We mark time in increments. There are seconds, minutes, and hours for short periods of time. Days, months, and years help us think in terms of longer collections of those short periods. Anniversaries note an annual occurrence of a special event, whether hard or joyous. A collection of these annual remembrances signal longer progressions in time.
Wedding anniversaries get those most attention because they suggest a hopeful moment in the past that renews each year as two individuals make their way in the world as partners. Though not all marriages survive to be remembered annually, those that do celebrate both the joys and struggles of those previous days, months, and years.
Kerri and I mark one of those such days today.

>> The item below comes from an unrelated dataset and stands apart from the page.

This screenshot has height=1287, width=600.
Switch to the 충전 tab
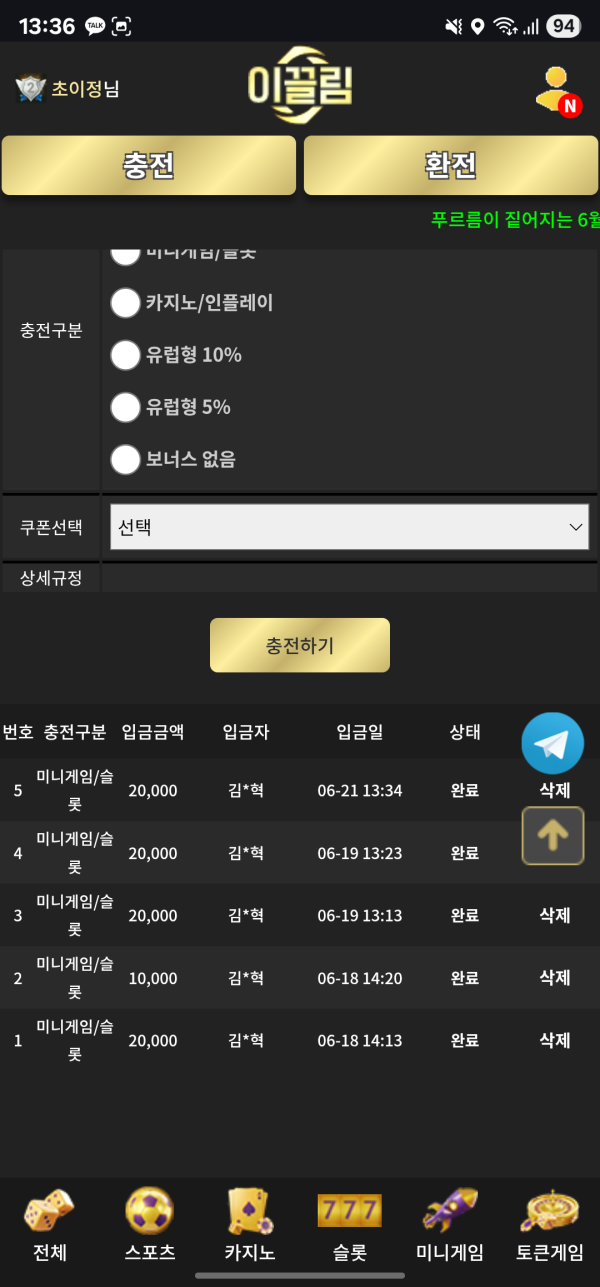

Thirty-two years ago we announced to one another, along with friends and family, that we would be there for one another the next day and every day after. While many attach the emotion of love to weddings, which may be an accurate description if we understand love beyond attraction, I have often thought of that day as an affirmation of my respect for Kerri. I do not think that I fully understood it that day, but my love for her transcended attraction. Our models—both sets of parents—were deeply committed to one another and had shown us how to show up in a marriage, even on tough days. I realized later that was what respect meant in marriage. The vow mattered more than my particular needs or wants. I tell couples during weddings they ask me to perform that marriage is less about the wedding and more about showing up to the marriage every day, even on days you don’t want to. Respect one another to do that, and if either person cannot do that every day, then the marriage is broken whether or not the couple decides to divorce.
The odd part about an anniversary between Christmas and New Year’s Day is that we rarely celebrate the day beyond saying “happy anniversary” to one another. Three children and lovely extended family Christmas celebrations have taken precedent over anything we do with one another. I don’t think we have marked our marriage as much by anniversaries as by the daily reminder to be present to one another, through bright joys and painful losses, in each year we have been together.